Beginning with the first line of the data below, extract each line up to and including the one containing "Task: View the 24 retweets count". Copy them exactly and add nothing.

■ **Saved data entries**
......

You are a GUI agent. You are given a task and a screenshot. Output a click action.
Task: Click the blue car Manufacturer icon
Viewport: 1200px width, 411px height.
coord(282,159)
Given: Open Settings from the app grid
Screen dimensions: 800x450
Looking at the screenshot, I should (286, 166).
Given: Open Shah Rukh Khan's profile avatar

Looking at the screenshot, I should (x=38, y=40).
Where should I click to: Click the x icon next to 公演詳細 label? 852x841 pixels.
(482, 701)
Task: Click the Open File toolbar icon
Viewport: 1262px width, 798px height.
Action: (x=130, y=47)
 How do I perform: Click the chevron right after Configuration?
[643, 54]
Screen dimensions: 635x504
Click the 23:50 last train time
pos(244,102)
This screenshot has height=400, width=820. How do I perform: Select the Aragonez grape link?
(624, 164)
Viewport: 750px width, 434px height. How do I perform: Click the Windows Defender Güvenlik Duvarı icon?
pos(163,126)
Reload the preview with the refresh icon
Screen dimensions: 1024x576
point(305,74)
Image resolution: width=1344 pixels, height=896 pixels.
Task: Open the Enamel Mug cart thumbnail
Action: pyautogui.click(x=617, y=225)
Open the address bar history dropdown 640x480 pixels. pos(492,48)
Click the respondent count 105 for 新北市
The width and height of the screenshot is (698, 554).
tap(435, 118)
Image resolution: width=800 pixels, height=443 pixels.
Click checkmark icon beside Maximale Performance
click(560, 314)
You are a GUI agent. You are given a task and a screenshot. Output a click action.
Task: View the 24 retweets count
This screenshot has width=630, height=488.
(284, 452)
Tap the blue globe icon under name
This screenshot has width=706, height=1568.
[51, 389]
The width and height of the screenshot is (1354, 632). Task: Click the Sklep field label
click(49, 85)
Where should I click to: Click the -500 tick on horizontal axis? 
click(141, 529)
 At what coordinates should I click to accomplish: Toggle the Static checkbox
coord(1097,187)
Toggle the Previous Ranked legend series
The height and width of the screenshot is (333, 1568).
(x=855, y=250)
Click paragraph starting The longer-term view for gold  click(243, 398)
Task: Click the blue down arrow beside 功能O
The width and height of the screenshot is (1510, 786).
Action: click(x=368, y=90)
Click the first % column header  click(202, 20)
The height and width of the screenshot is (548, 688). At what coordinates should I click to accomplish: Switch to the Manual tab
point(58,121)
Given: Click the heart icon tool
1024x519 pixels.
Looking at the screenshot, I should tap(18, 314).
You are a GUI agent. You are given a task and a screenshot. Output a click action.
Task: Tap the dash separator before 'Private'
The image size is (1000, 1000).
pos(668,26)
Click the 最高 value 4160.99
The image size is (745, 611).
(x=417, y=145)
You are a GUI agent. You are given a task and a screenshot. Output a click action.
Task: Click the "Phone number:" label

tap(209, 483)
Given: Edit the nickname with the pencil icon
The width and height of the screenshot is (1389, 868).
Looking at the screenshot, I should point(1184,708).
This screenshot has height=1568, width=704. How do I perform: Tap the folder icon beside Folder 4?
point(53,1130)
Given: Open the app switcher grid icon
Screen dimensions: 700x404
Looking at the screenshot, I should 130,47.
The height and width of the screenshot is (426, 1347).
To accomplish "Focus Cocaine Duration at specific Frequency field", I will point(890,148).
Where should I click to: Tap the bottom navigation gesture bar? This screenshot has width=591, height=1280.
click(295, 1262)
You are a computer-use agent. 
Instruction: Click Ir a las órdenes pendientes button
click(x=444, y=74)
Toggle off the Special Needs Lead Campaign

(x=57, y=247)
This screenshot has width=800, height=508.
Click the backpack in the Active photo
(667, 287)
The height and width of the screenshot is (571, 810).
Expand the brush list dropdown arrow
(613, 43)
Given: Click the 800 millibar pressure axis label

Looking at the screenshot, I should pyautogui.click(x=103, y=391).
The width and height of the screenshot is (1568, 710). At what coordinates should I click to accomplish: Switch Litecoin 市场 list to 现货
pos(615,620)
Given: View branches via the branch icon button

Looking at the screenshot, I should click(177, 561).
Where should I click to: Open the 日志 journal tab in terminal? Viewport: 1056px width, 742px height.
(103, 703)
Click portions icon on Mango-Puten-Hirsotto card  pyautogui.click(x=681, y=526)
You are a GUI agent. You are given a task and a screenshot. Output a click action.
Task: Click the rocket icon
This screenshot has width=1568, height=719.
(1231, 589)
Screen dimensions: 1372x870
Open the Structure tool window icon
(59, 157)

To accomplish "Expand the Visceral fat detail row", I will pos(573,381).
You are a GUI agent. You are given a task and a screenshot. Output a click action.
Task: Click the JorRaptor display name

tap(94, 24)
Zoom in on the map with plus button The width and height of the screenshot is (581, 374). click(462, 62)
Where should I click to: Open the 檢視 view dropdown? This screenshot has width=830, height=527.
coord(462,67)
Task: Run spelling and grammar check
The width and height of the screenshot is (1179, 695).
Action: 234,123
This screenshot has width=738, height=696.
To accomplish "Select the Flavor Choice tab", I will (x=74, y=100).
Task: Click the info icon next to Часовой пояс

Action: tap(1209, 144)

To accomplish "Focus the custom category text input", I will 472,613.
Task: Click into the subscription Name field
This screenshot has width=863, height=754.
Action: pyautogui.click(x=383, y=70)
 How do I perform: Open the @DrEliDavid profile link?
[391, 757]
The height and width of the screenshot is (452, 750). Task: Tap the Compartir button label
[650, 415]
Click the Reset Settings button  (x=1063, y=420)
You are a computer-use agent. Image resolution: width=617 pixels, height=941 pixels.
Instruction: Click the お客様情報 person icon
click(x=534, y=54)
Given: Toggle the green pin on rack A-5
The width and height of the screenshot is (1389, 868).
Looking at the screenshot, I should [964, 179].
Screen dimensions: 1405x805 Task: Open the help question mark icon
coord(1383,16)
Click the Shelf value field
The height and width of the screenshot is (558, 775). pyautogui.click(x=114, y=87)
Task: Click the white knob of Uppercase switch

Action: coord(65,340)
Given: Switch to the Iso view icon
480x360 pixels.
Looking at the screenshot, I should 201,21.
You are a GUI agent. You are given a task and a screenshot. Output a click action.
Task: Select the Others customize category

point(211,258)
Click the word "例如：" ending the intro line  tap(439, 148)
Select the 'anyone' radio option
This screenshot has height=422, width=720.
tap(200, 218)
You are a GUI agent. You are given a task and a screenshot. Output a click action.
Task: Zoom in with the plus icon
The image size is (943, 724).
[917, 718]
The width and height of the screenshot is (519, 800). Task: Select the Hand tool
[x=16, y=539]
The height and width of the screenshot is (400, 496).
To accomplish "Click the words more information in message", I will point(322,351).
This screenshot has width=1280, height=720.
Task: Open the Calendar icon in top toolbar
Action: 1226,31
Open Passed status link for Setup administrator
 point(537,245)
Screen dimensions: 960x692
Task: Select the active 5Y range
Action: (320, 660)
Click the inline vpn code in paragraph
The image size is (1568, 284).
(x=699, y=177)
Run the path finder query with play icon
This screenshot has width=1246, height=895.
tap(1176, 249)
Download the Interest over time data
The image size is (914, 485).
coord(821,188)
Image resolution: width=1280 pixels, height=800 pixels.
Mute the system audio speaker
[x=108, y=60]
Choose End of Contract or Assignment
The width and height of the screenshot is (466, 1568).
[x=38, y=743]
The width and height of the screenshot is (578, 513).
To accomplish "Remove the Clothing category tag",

......

■ **Exercise answer**
You are a GUI agent. You are given a task and a screenshot. Output a click action.
Task: Click the blue car Manufacturer icon
Viewport: 1200px width, 411px height.
coord(282,159)
Given: Open Settings from the app grid
Screen dimensions: 800x450
Looking at the screenshot, I should (286, 166).
Given: Open Shah Rukh Khan's profile avatar

Looking at the screenshot, I should (x=38, y=40).
Where should I click to: Click the x icon next to 公演詳細 label? 852x841 pixels.
(482, 701)
Task: Click the Open File toolbar icon
Viewport: 1262px width, 798px height.
Action: (x=130, y=47)
 How do I perform: Click the chevron right after Configuration?
[643, 54]
Screen dimensions: 635x504
Click the 23:50 last train time
pos(244,102)
This screenshot has height=400, width=820. How do I perform: Select the Aragonez grape link?
(624, 164)
Viewport: 750px width, 434px height. How do I perform: Click the Windows Defender Güvenlik Duvarı icon?
pos(163,126)
Reload the preview with the refresh icon
Screen dimensions: 1024x576
point(305,74)
Image resolution: width=1344 pixels, height=896 pixels.
Task: Open the Enamel Mug cart thumbnail
Action: pyautogui.click(x=617, y=225)
Open the address bar history dropdown 640x480 pixels. pos(492,48)
Click the respondent count 105 for 新北市
The width and height of the screenshot is (698, 554).
tap(435, 118)
Image resolution: width=800 pixels, height=443 pixels.
Click checkmark icon beside Maximale Performance
click(560, 314)
You are a GUI agent. You are given a task and a screenshot. Output a click action.
Task: View the 24 retweets count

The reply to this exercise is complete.